The next election was held in 2015. USDP leaders knew that because NLD and opposition ethnic parties were taking part this time, they were unlikely to get many seats. However, they hoped to win enough to join forces with the Tatmadaw’s 25 percent bloc and appoint the president, who would then form government. Some Union-level ministers from the USDP government said they were expecting this outcome, and they appeared to have one factor in their favour: the head of the UEC was U Tin Aye, a former senior military official.
But the 2015 election did not turn out anything like USDP leaders and the Tatmadaw had expected. This was partly because the USDP had split before the election into a group led by U Shwe Mann, speaker of the Pyithu Hluttaw, and a group led by President U Thein Sein. The Tatmadaw stood by Thein Sein as he removed Shwe Mann and his followers from the USDP leadership. This unfolded barely three months out from the election.
There was another factor that arguably contributed to a USDP loss. To show the world the election was free and fair, Minister for the President’s Office U Soe Thane allowed international groups to come in and observe the process. In this situation, even if UEC chairman Tin Aye wanted to rig the election, he wasn’t in a position to do so – he had no choice but to let the election play out normally. As expected, the result was that Daw Aung San Suu Kyi and the NLD won in a landslide.
It’s easy to forget now that, although the NLD won the election, it was not certain that the USDP would hand over power. If Thein Sein didn’t want to hand power to the NLD, he could have used his rights under the constitution to transfer absolute power to the military. There were a range of possible reasons that Thein Sein didn’t do this. One was that U Than Shwe, the former senior general who ruled from 1992 to 2011, did not want another dictator to emerge. Another was the effect it would have on Myanmar’s international relationships, particularly recent efforts to reduce the country’s dependence on China by rebuilding ties with the West.
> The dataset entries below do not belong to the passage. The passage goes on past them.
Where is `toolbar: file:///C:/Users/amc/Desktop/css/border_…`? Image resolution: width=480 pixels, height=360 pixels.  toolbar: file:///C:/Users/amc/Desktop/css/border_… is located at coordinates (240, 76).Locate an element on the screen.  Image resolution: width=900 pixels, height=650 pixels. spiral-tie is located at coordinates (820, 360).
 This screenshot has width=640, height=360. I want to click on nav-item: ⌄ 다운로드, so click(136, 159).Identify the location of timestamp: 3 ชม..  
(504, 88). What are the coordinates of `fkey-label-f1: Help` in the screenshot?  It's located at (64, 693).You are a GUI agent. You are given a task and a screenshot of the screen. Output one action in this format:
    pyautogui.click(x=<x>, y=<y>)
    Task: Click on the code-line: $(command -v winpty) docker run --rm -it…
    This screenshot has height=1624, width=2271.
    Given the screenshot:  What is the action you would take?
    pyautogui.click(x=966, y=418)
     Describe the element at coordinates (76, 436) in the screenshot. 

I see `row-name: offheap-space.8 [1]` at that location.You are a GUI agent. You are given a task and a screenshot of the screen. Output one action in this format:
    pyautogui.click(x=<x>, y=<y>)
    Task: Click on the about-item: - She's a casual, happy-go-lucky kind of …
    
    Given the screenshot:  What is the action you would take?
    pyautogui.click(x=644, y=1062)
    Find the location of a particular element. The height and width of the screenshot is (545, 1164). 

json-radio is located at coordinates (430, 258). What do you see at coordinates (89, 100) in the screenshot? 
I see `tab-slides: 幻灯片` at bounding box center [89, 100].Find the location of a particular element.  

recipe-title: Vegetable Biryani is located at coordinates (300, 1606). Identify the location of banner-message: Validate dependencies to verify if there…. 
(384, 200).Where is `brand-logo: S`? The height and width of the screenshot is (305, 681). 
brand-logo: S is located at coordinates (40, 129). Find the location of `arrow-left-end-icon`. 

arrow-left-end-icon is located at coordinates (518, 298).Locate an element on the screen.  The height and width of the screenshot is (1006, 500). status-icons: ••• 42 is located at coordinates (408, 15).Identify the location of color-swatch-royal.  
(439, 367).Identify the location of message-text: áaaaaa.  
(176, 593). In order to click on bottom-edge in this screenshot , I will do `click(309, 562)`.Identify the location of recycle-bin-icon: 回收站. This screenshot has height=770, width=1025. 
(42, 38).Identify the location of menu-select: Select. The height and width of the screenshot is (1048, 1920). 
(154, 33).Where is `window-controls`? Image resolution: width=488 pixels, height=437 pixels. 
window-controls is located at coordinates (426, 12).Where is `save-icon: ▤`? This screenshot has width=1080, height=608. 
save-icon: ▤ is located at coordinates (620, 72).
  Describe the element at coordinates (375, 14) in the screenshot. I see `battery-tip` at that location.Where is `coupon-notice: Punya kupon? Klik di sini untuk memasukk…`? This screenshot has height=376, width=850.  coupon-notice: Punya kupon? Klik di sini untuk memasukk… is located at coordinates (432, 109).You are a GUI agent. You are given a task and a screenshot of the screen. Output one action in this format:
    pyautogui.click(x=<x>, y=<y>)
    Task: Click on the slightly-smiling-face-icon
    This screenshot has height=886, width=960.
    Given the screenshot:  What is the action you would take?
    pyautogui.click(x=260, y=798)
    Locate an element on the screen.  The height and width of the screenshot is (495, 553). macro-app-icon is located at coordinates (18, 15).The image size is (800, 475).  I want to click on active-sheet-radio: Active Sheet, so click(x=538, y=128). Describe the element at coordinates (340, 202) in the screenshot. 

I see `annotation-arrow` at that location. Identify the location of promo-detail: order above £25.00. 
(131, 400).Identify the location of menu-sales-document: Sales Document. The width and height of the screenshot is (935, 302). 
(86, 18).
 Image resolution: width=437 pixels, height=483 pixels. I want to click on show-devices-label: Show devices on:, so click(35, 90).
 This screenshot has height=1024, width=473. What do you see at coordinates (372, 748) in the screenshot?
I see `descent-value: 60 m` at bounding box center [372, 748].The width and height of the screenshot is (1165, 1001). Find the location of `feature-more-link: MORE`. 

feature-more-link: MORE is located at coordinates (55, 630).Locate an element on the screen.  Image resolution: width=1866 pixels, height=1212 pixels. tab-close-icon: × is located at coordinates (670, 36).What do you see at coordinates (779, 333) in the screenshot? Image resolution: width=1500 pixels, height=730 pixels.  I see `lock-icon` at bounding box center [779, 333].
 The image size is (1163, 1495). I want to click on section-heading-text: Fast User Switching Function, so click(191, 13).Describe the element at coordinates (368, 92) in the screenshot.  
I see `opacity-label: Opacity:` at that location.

The handover of power, then, was not because the military had become weak, or that the NLD had become particularly powerful. It was a happy coincidence of other factors.
A saying emerged after the NLD took office that Myanmar’s transition to democracy was not yet secured and could turn back at any time – basically, that there is no guarantee a military takeover will not happen again. Intellectuals, politicians and some military officials have said as much.
On March 17, for example, Lieutenant-Colonel Myo Htet Win, a Tatmadaw lawmaker, told journalists immediately after the military MPs had blocked constitutional reform in the parliament: “It is dangerous to have the attitude that unless you endorse my or my party’s 114 [constitution amendment] proposals, you are my enemy, and to attack those who do not agree with you.”
Asked to clarify his comments, Myo Htet Win later offered only a vague explanation. But the meaning is clear enough: if you slander the soldiers who objected to amending the 2008 Constitution, there might be a takeover of power. It is an indirect warning, but a warning nonetheless.
Taking all of this into consideration, it is essential that a free and fair general election takes place later this year. At present, Myanmar – like every country around the world – is facing the threat of COVID-19. However, this should have passed by the end of the year, when the election is scheduled to take place. The international community needs to provide support to Myanmar to ensure the election not only goes ahead this year, but that it is free and fair.